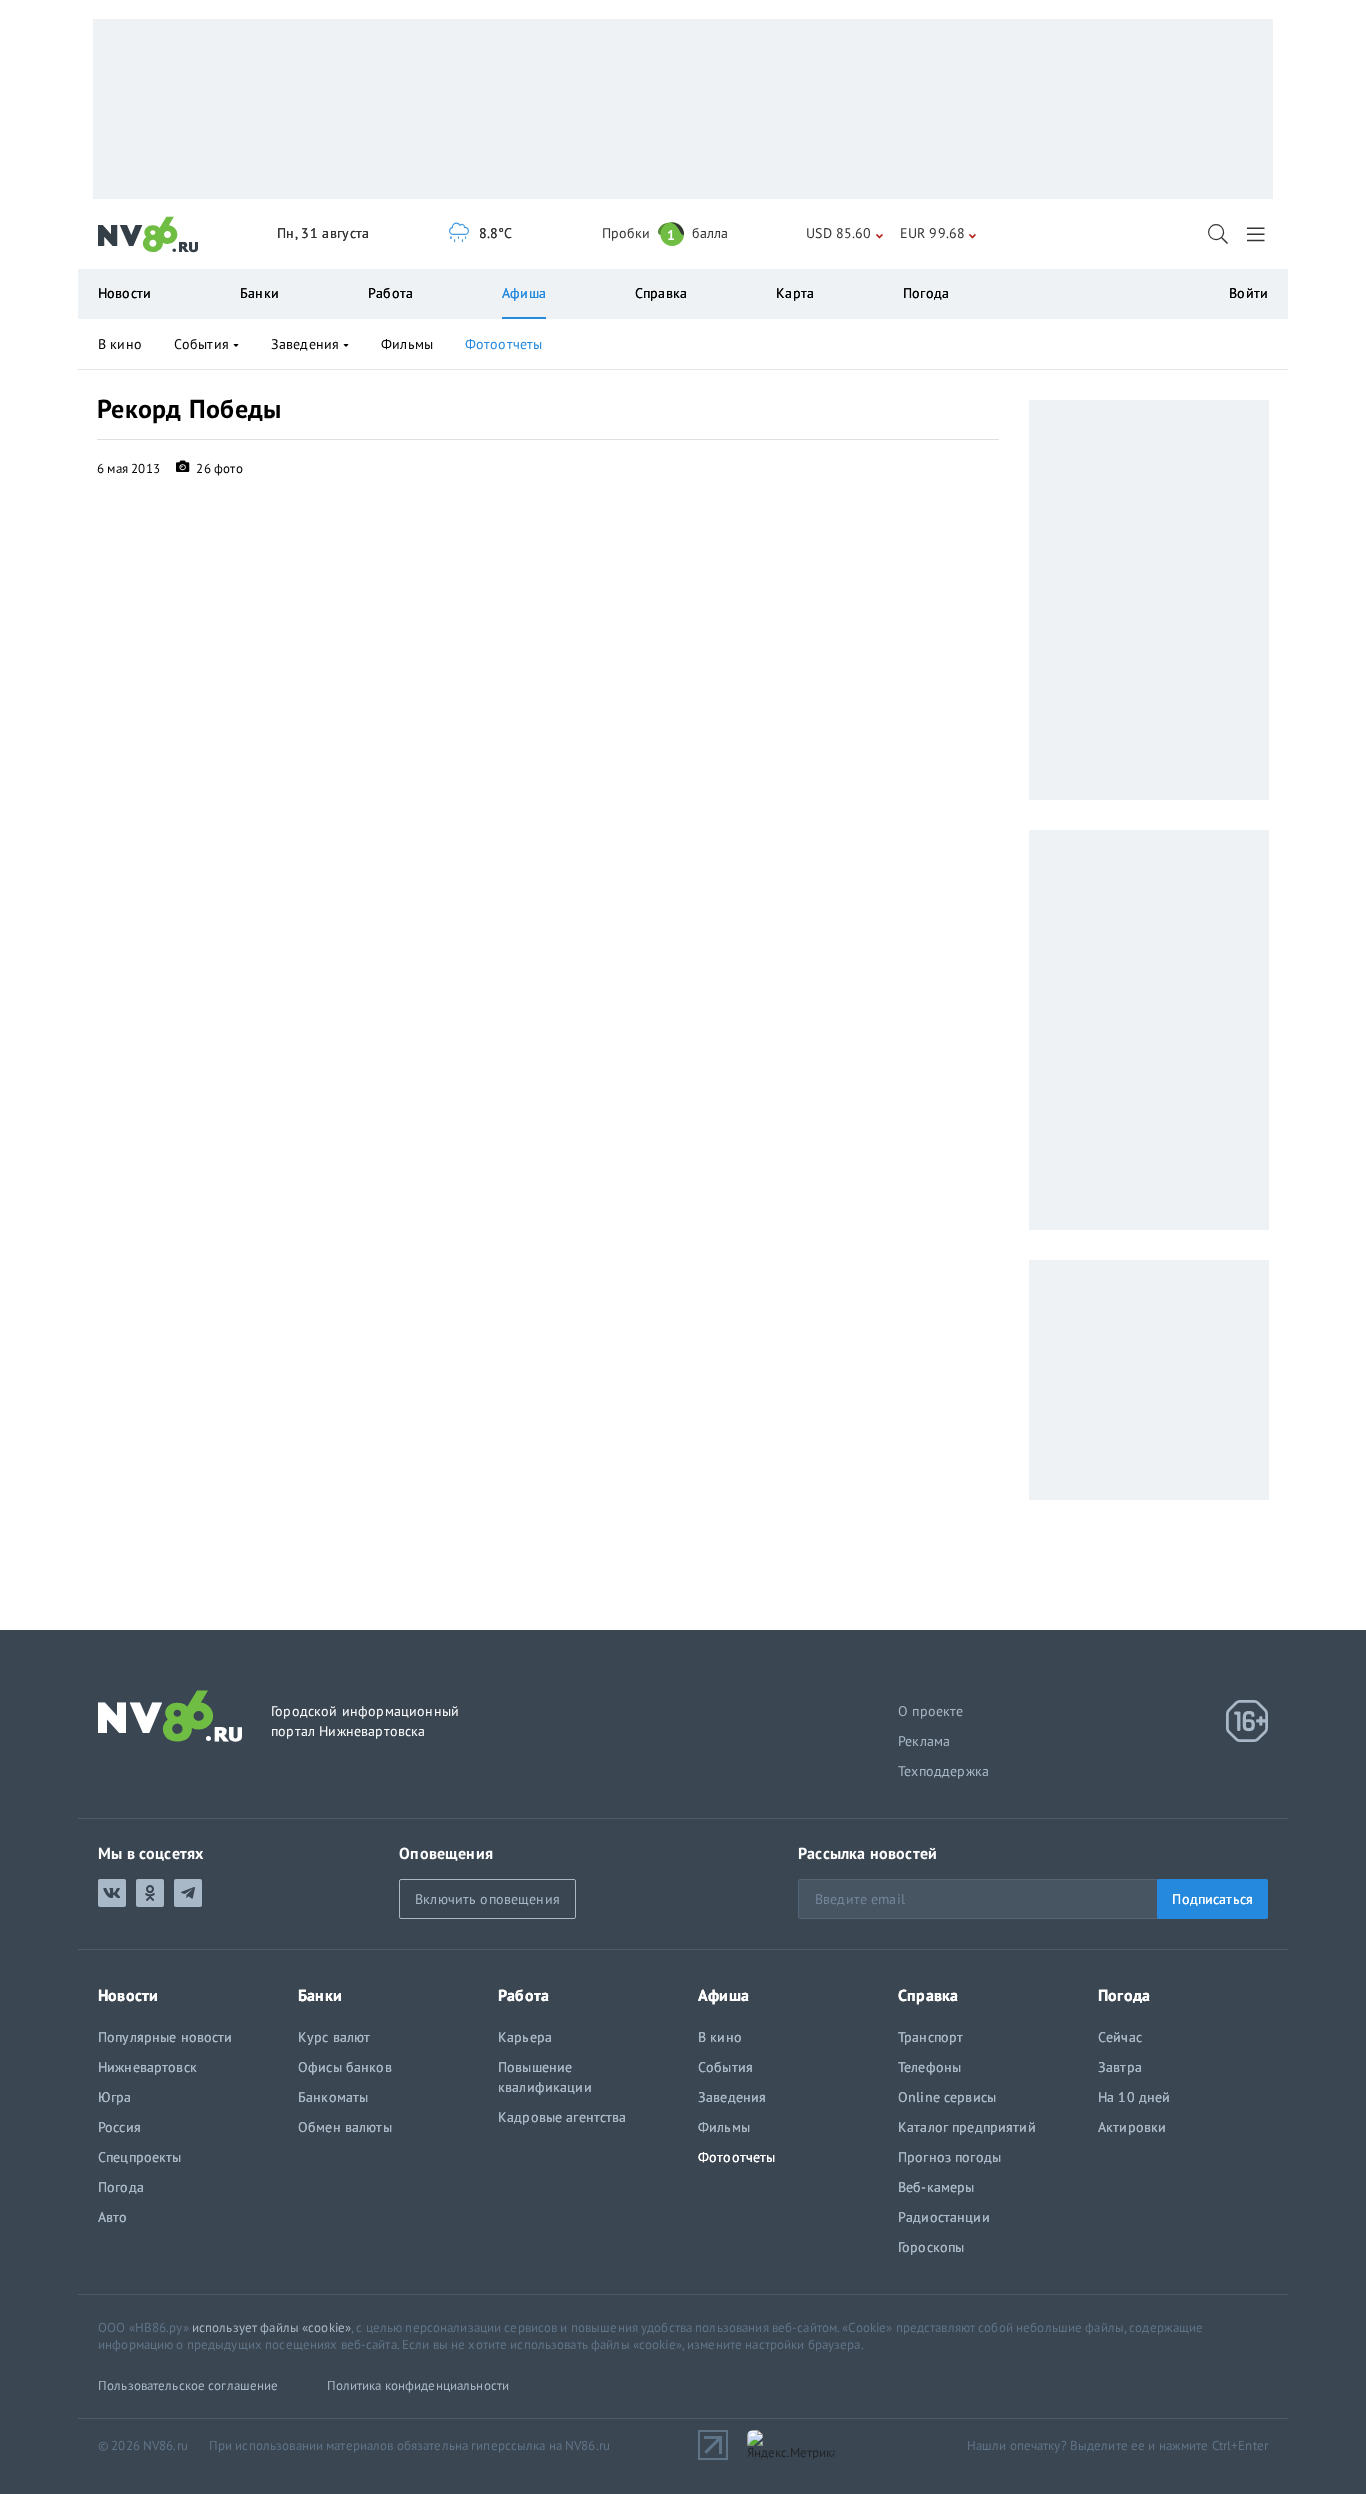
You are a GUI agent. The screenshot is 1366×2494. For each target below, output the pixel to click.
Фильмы (407, 344)
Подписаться (1212, 1899)
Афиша (524, 293)
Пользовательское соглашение (188, 2385)
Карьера (525, 2037)
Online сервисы (947, 2097)
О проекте (931, 1711)
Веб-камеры (936, 2187)
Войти (1248, 293)
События (201, 344)
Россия (119, 2127)
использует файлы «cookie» (271, 2327)
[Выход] (1257, 234)
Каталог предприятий (967, 2127)
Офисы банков (345, 2067)
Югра (115, 2097)
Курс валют (334, 2037)
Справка (661, 293)
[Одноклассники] (150, 1893)
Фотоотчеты (503, 344)
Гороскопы (931, 2247)
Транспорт (930, 2037)
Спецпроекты (140, 2157)
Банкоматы (333, 2097)
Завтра (1120, 2067)
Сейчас (1120, 2037)
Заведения (305, 344)
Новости (124, 293)
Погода (926, 293)
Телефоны (929, 2067)
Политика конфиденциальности (418, 2385)
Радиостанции (944, 2217)
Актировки (1132, 2127)
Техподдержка (943, 1771)
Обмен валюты (345, 2127)
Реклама (924, 1741)
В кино (120, 344)
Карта (795, 293)
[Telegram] (188, 1893)
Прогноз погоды (949, 2157)
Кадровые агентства (562, 2117)
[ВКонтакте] (112, 1893)
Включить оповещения (487, 1899)
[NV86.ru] (148, 235)
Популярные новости (165, 2037)
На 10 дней (1134, 2097)
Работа (390, 293)
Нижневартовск (147, 2067)
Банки (259, 293)
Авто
::::::::
--- TASK TO COMPLETE ---
Set down each line of the material exactly and skip every image.

--- TASK ANSWER ---
You are a GUI agent. The screenshot is 1366×2494. For each target below, output the pixel to click.
Фильмы (407, 344)
Подписаться (1212, 1899)
Афиша (524, 293)
Пользовательское соглашение (188, 2385)
Карьера (525, 2037)
Online сервисы (947, 2097)
О проекте (931, 1711)
Веб-камеры (936, 2187)
Войти (1248, 293)
События (201, 344)
Россия (119, 2127)
использует файлы «cookie» (271, 2327)
[Выход] (1257, 234)
Каталог предприятий (967, 2127)
Офисы банков (345, 2067)
Югра (115, 2097)
Курс валют (334, 2037)
Справка (661, 293)
[Одноклассники] (150, 1893)
Фотоотчеты (503, 344)
Гороскопы (931, 2247)
Транспорт (930, 2037)
Спецпроекты (140, 2157)
Банкоматы (333, 2097)
Завтра (1120, 2067)
Сейчас (1120, 2037)
Заведения (305, 344)
Новости (124, 293)
Погода (926, 293)
Телефоны (929, 2067)
Политика конфиденциальности (418, 2385)
Радиостанции (944, 2217)
Актировки (1132, 2127)
Техподдержка (943, 1771)
Обмен валюты (345, 2127)
Реклама (924, 1741)
В кино (120, 344)
Карта (795, 293)
[Telegram] (188, 1893)
Прогноз погоды (949, 2157)
Кадровые агентства (562, 2117)
[ВКонтакте] (112, 1893)
Включить оповещения (487, 1899)
[NV86.ru] (148, 235)
Популярные новости (165, 2037)
На 10 дней (1134, 2097)
Работа (390, 293)
Нижневартовск (147, 2067)
Банки (259, 293)
Авто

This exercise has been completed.